Exercise details: There is one span to output from the data below: the lines starting at the line with "Растения (61, 90)" and ending at the line with "iNaturalist (136, 795)". Output it exactly, ends included, nothing more.

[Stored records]
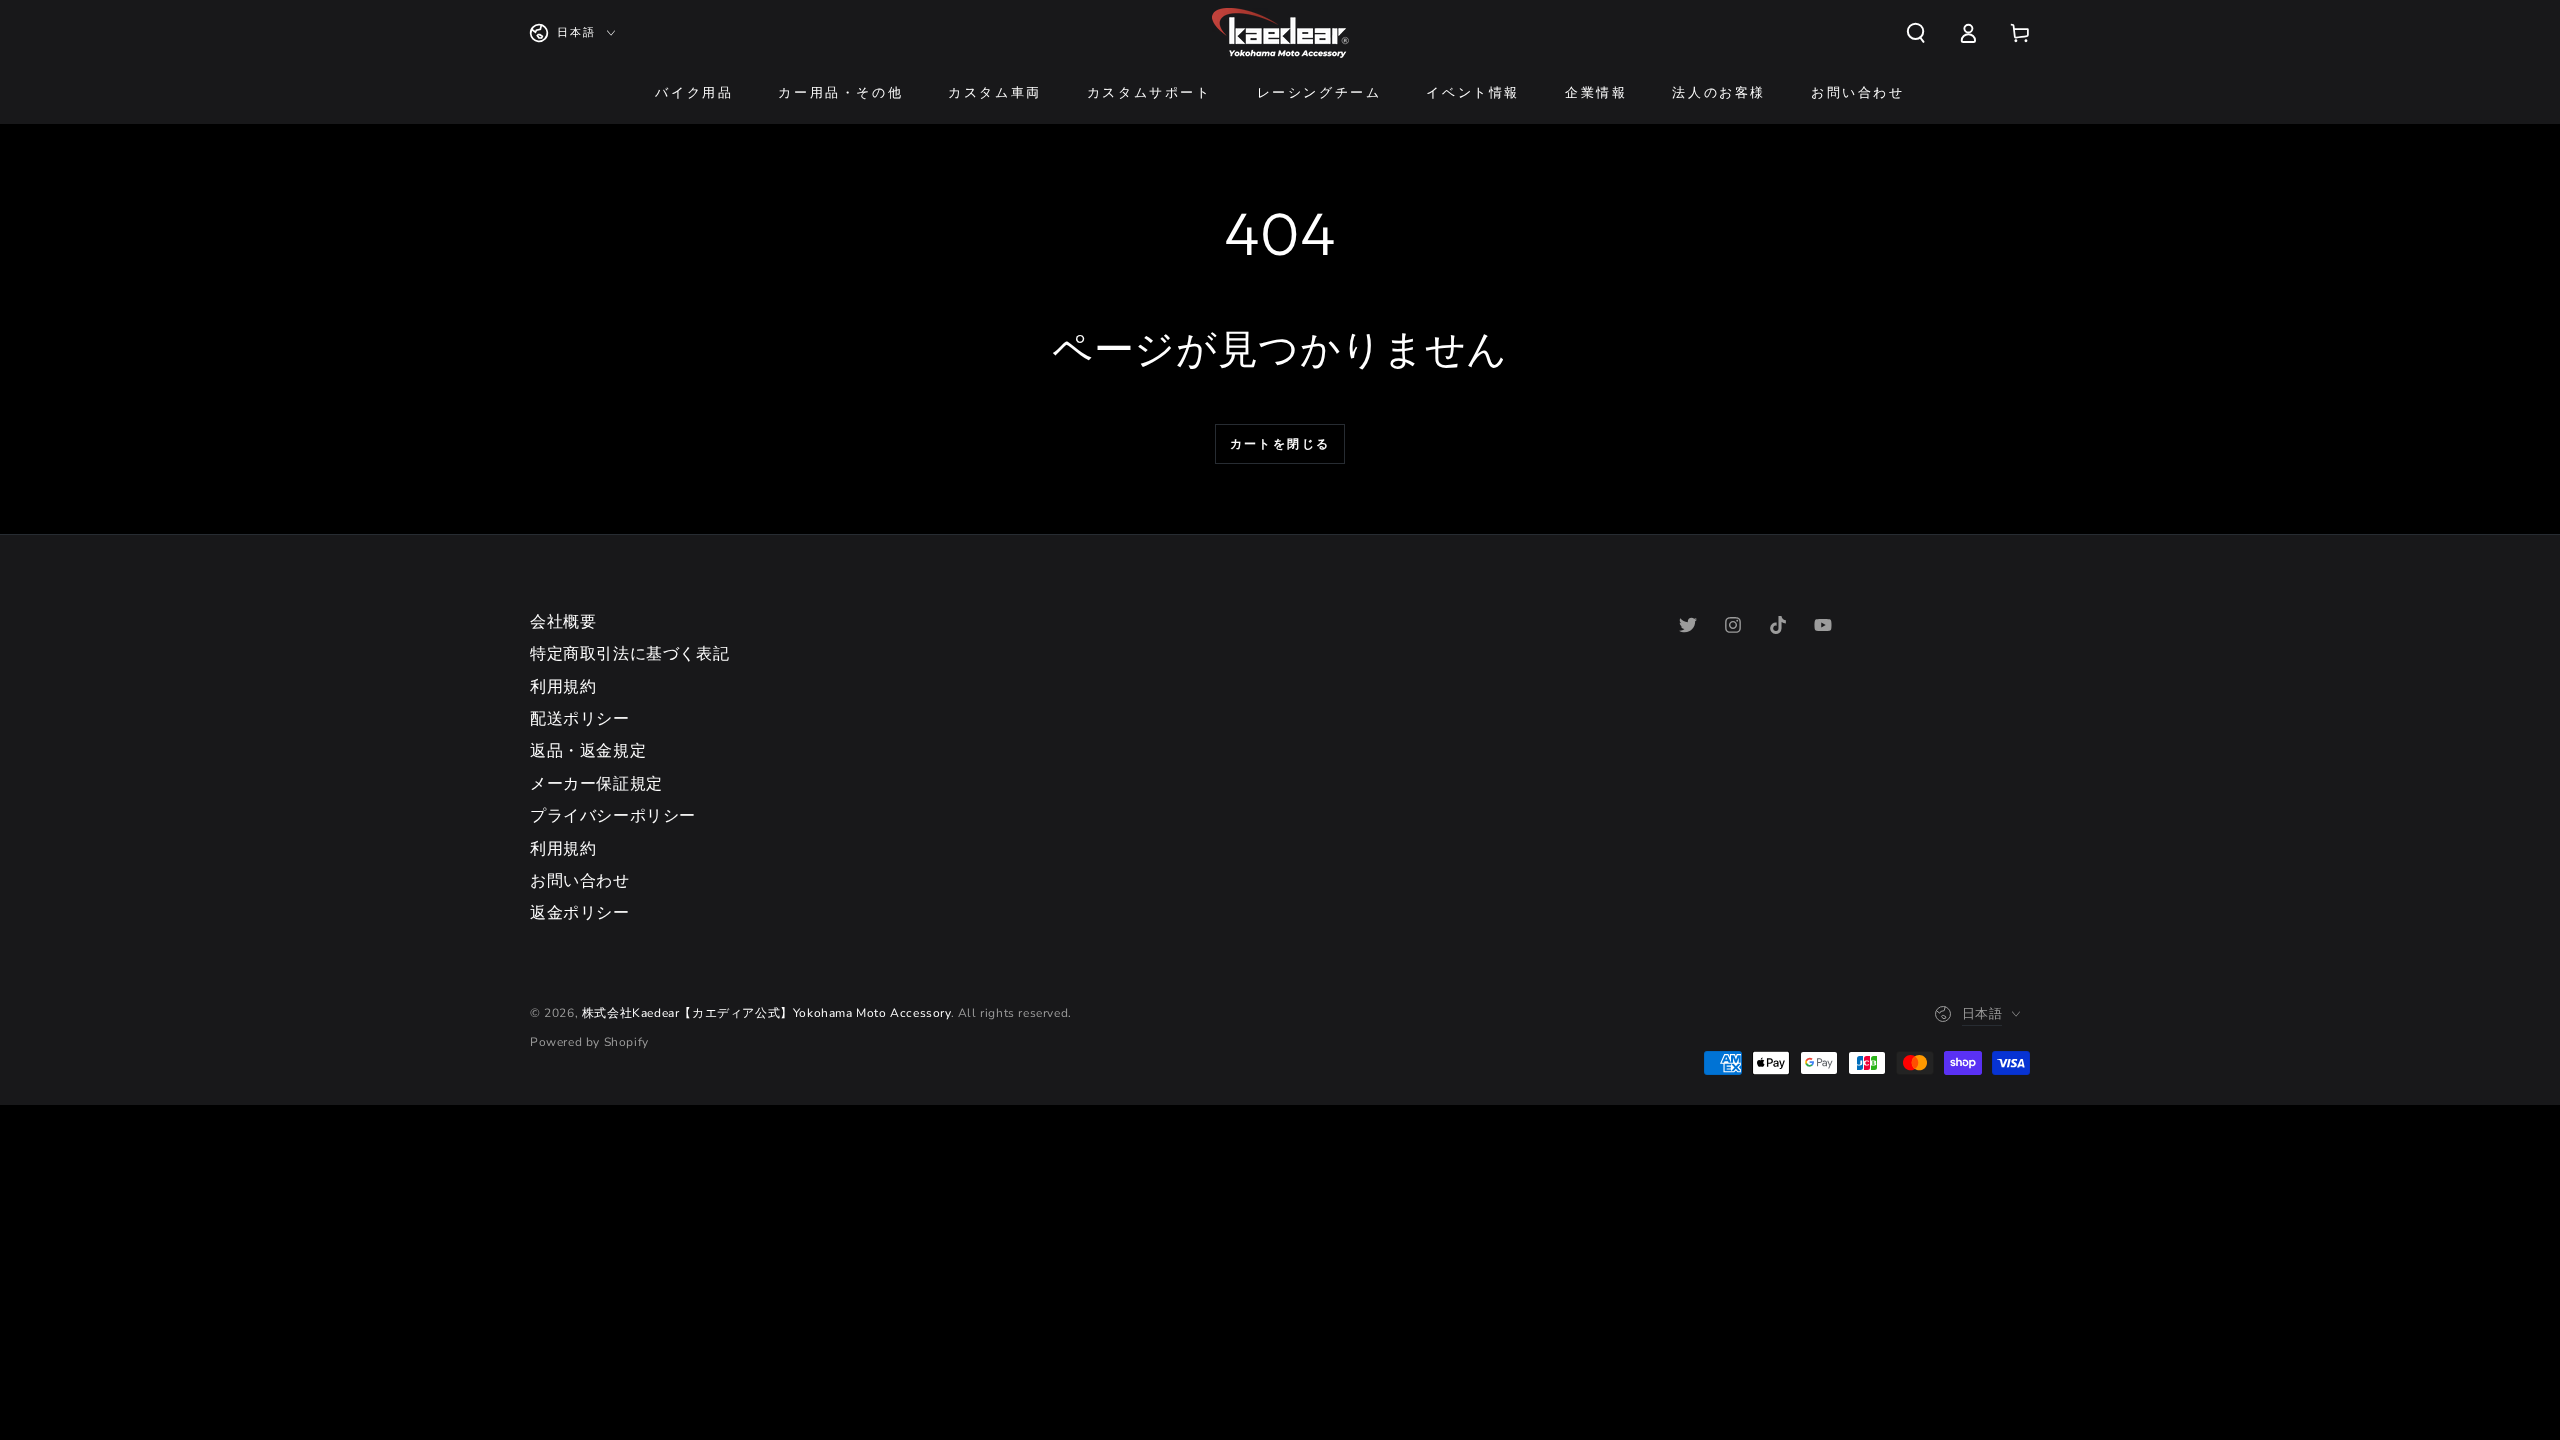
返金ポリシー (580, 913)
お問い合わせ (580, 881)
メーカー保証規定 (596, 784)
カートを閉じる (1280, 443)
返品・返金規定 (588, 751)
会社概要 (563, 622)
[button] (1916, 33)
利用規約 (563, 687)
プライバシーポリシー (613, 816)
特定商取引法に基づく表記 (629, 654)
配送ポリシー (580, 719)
...
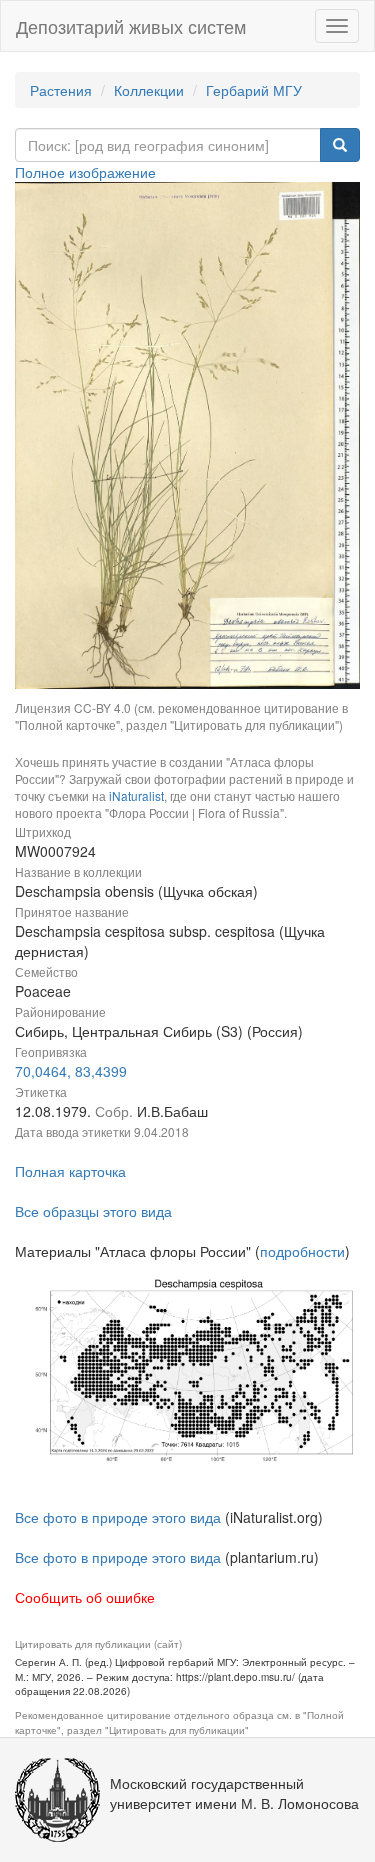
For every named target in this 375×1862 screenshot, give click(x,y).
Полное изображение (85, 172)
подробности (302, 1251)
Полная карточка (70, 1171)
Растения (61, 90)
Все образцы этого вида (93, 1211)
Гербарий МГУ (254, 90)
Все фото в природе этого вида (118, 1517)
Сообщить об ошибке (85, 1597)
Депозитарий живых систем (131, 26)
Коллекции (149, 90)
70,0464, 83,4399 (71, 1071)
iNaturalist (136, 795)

Worked solution:
Растения (61, 90)
Все образцы этого вида (93, 1211)
Гербарий МГУ (254, 90)
Все фото в природе этого вида (118, 1517)
Сообщить об ошибке (85, 1597)
Депозитарий живых систем (131, 26)
Коллекции (149, 90)
70,0464, 83,4399 (71, 1071)
iNaturalist (136, 795)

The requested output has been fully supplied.